Un mito piegato al conformismo televisivo

 

 

di Patrizio Pavone

 

 

Per chi ha seguito la prima e seconda puntata Rai Uno, abbiamo visto un Sandokan completamente trasformato, reiventato, scolorito, troppo modernizzato e di fatto irriconoscibile per chi aveva letto e si era appassionato agli oltre dieci volumi scritti dal suo vero autore veronese, Emilio Salgari.

 

Se questa serie ha raccolto consensi di pubblico ha deluso enormemente per una serie di grossolani svarioni, falsi storici ed ambientazioni fasulle, con un crollo di credibilità e pochezza dei personaggi stessi.

 

Nel mito salgariano Sandokan è un principe spodestato dal suo regno nel Borneo, cui hanno distrutto l’interra famiglia. E così lui si trasforma in pirata, ma non assetato di saccheggi ma dedito alla vendetta e alla lotta anticoloniale.

 

In questo “fumettone” appena trasmesso invece Sandokan viene presentato come un trovatello allevato da una prostituta, in cui prevale solo un sentimento da avventuriero senza nessun eroismo.
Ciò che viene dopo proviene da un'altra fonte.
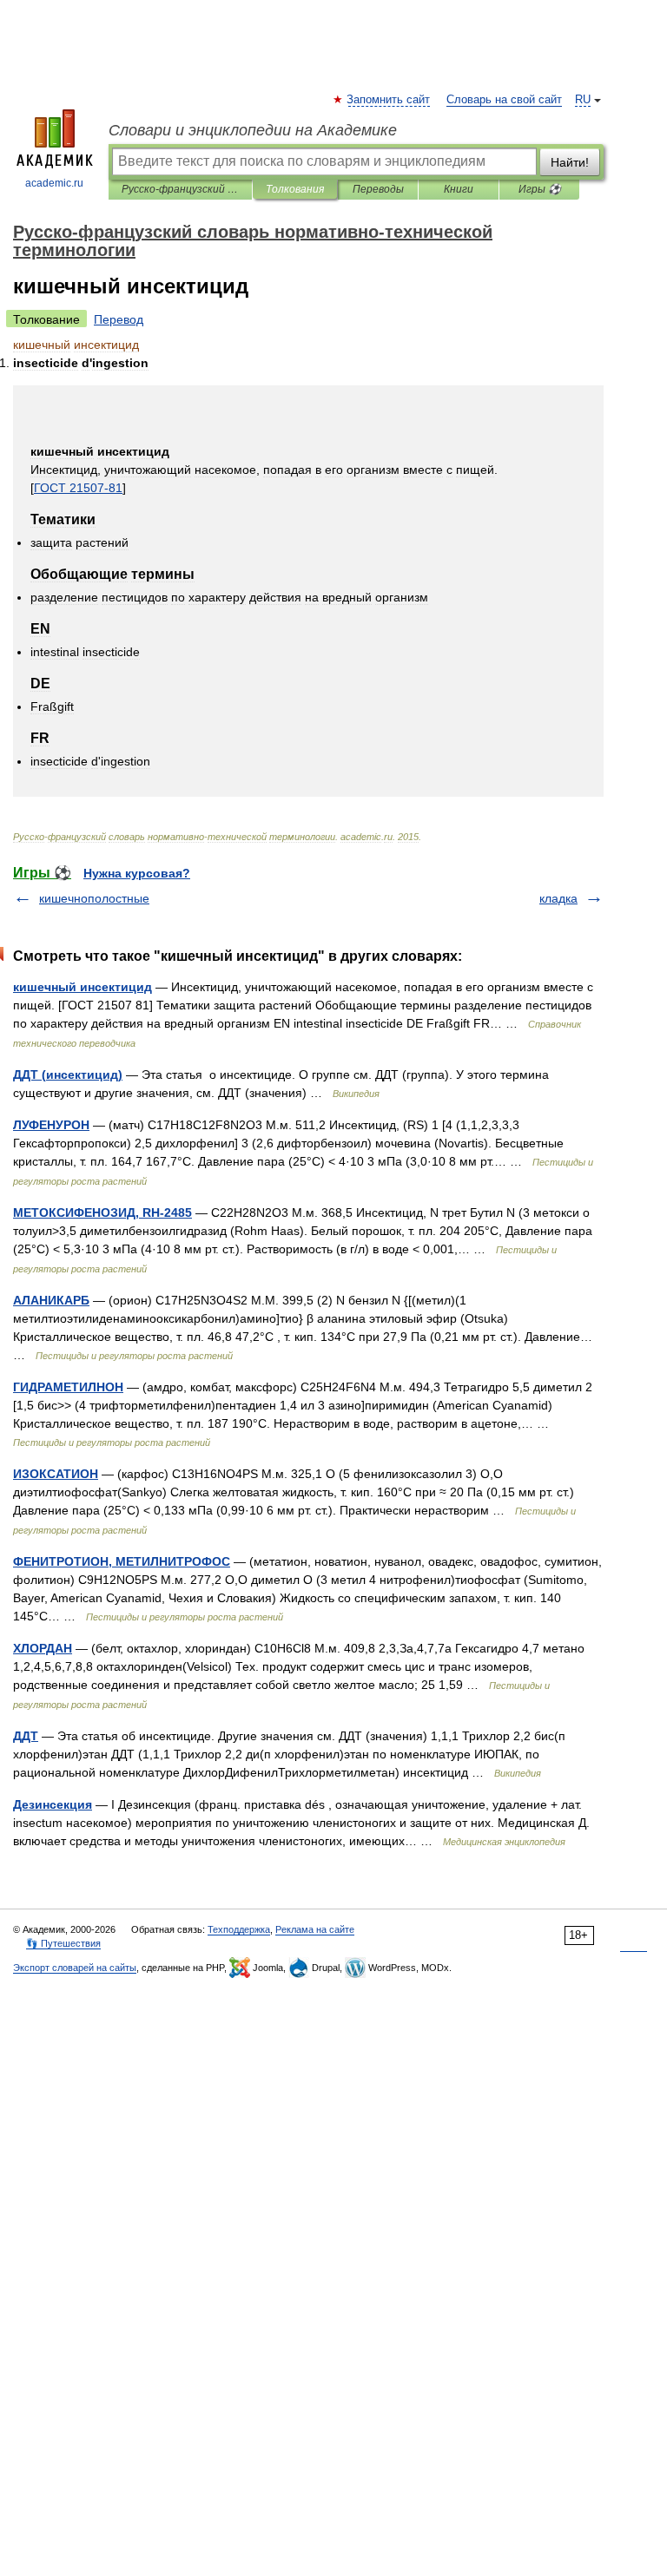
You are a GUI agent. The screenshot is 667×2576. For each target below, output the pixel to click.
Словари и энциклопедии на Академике (253, 130)
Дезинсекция (52, 1804)
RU (583, 100)
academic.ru (54, 183)
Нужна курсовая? (136, 873)
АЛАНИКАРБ (51, 1300)
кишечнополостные (94, 898)
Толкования (295, 189)
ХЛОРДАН (42, 1648)
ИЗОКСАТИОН (55, 1474)
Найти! (570, 162)
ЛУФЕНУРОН (51, 1125)
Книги (458, 189)
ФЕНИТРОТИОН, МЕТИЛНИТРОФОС (121, 1561)
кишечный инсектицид (82, 987)
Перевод (118, 319)
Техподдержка (239, 1929)
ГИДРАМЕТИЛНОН (68, 1387)
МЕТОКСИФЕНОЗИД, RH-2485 (102, 1212)
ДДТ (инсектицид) (67, 1074)
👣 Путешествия (63, 1943)
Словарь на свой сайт (504, 100)
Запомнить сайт (389, 100)
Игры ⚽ (539, 189)
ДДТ (25, 1736)
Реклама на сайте (314, 1929)
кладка (558, 898)
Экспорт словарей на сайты (74, 1967)
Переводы (378, 189)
Insomma solo muscoli senza cervello!

 

Marianna, che Salgari presentava come una giovane nobildonna inglese che subito si innamora di Sandokan per la sua figura carismatica, il suo indomito coraggio, la sua schiatta reale, viene invece rivisitata come una ragazza fin troppo emancipata (gira da sola di notte a cavallo in abiti succinti) per essere una donna dell’ottocento. E poi non sa resistere alle attenzioni di altri soggetti che non siano Sandokan, come lord Brooke.

 

Ebbene James Brooke (che comunque è esistito veramente) e che fu governatore di una città predominio inglese come Sarawak) nei libri dello scrittore veronese non è l’antagonista sentimentale di Sandokan (ed appare poi addirittura nel libro successivo, quando Marianna è ormai morta), che invece è un baronetto inglese (Rosenthal). Mentre in questa storia in tv il governatore è lord Guillonk, padre di Marianna, (mentre invece ne era lo zio).

 

I Tigrotti di Mompracem, cuore pulsante delle rivolte di Sandokan contro il “leopardo inglese”, in questa serie televisiva diventano solo cialtronesche presenze, una sorta di figuranti occasionali che non legano con la storia, snaturandone l’essenza ribelle, quasi risorgimentale di un gruppo di eroi che si immolava per l’indipendenza della Malesia. Insomma una specie di banditi, assetati di rapine e di bottini.

 

Yanez, forse il personaggio più simpatico dei romanzi salgariani, amico e “fratellino di adozione” della Tigre delle Malesia, intelligente, furbo, ironico, elegante, una vera mente che si unisce al braccio pulsante del pirata, qui viene fatto diventare una specie di buffone, che si esprime in battute sciocche e demenziali, figura del tutto inutile nella trama e nelle avventure che vedono Sandokan orbato del suo vero alter ego.

 

Infine anche la location è del tutto falsa: le scene girate in Toscana, Calabria e teatri di posa, privano totalmente del fascino esotico l’intero contorno, decontestualizzandolo. Nelle riprese si notano i pini italiani, le essenze mediterranee e delle colline sterili quasi desertiche che non esistono nelle isole della Sonda, nel Borneo e nella Malesia. Una vera gaffe di sceneggiatura, risibile a chi, smaliziato ed attento, vi presta attenzione.

 

Sbagli grossolani poi nelle musiche di Verdi (le cui opere sono successive alla storia dei pirati), l’ipotesi che Sandokan potesse subire una ipotermia per l’acqua marina fredda, mentre in quei mari la temperatura media è di 30 gradi, nella violenza fisica che il pirata riserva a Marianna, nella scimitarra impugnata con la lama alla rovescio, denotano una nullità nei particolari davvero imperdonabile.

 

Insomma più che un romanzo, seppure apocrifo, riscritto da chi forse non ha mai letto l’autore veronese, sembra una pantomima burlesca della vera storia salgariana, dove personaggi, spirito, scene, linguaggio, azione, dovrebbero solo far rivoltare Salgari nella tomba se solo avesse visto queste prime due puntate. Sicuramente da non guardarle più nelle domeniche successive, ben diverse da quelle con Kabir Bedi del 1976 con un superbo Philippe Leroy e una affascinante Carol Andrè.